RE: Inlet Spike Design Question
Ok, the external shape is fixed (has to be scale). The issue once you get inside the duct is how to taper away the cross section area of the spike without messing up the flow. The problem is that you now have increasing cross section area as the flow goes downstream, and so its going from low pressure, high speed flow, to high pressure low speed flow, and thus it wants to separate. Then the flow gets to the engine. A bunch of the air goes into the compressor, while the rest goes around the engine. BUT, a lot of the duct area is now filled with engine and the net cross section is small again.
So the issue is that you have this area of large cross section area just ahead of the engine, and thats likely to cause flow separation on the centerbody unless the centerbody is really long with a gradual taper.
The way around this is to "area rule" the duct. Namely, put a constriction on the outside of the duct, such that the cross section area stays pretty constant in the area between the inlet throat and the engine intake. As long as the cross section area is constant, the flow can handle some pretty tight bends without separating.

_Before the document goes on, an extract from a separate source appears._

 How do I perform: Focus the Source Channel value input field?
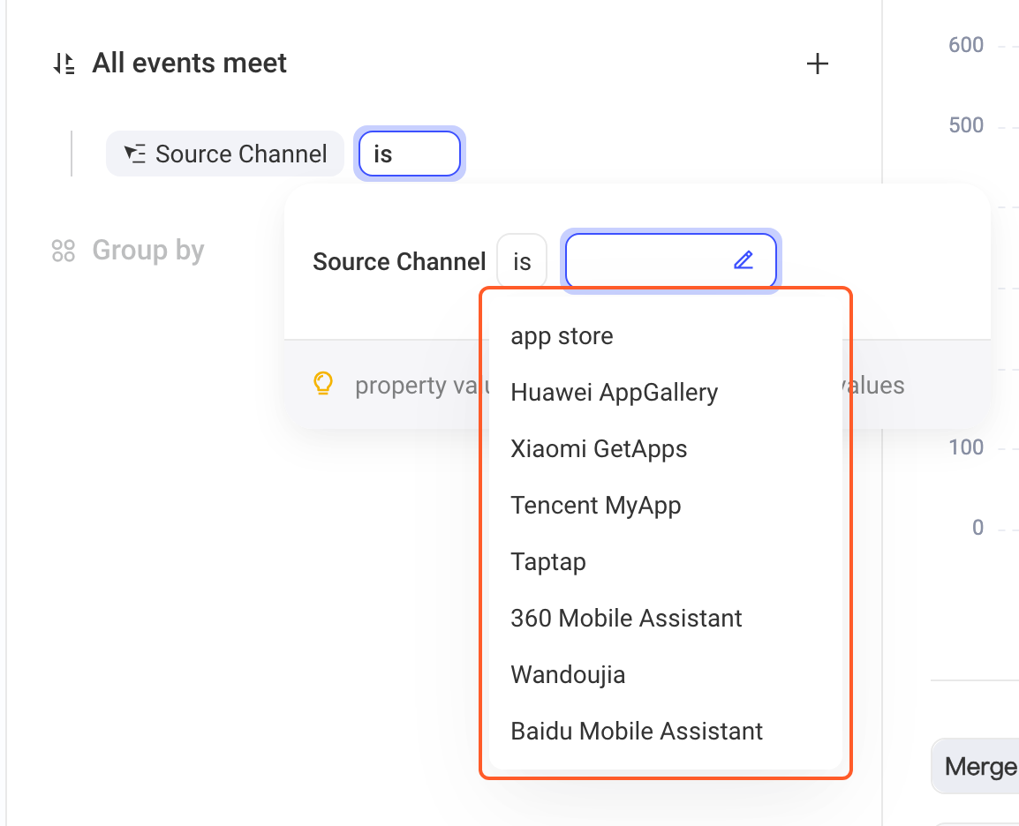click(x=671, y=260)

Note, in general, you want ANY afterbody to come to a point, IF the taper is gradual enough for the flow to stay attached. Its the same as a wing trailing edge. However, if you cannot have it that long, then you taper it as much as you reasonably can and then round it off. If the engine has an electric starter in front, you can blend the back of the spike into the front of the starter.

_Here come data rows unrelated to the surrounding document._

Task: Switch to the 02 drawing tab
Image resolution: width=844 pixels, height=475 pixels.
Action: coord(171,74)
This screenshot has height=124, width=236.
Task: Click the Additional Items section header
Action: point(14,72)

However, our turbines with the centrifugal compressors are pretty tolerant about turbulent inlet air. Chances are that regardless of what you do , the engine will still run. A good duct design will have a bit less drag and a bit more thrust, but it wont be dramatic. (A bad duct like this would totally kill the performance of a ducted fan, since its a low pressure ratio, high mass flow device.)
The attached drawing is just a sketch. I didnt calculate any cross section areas.
One thing to remember.. ANY airplane that uses a movable spike inlet had it designed for supersonic flow. The rules for our low subsonic flow are very different. The designers also had to make the inlet work over a wide range of throttle, altitude, and mach number. So dont just blindly copy what they did!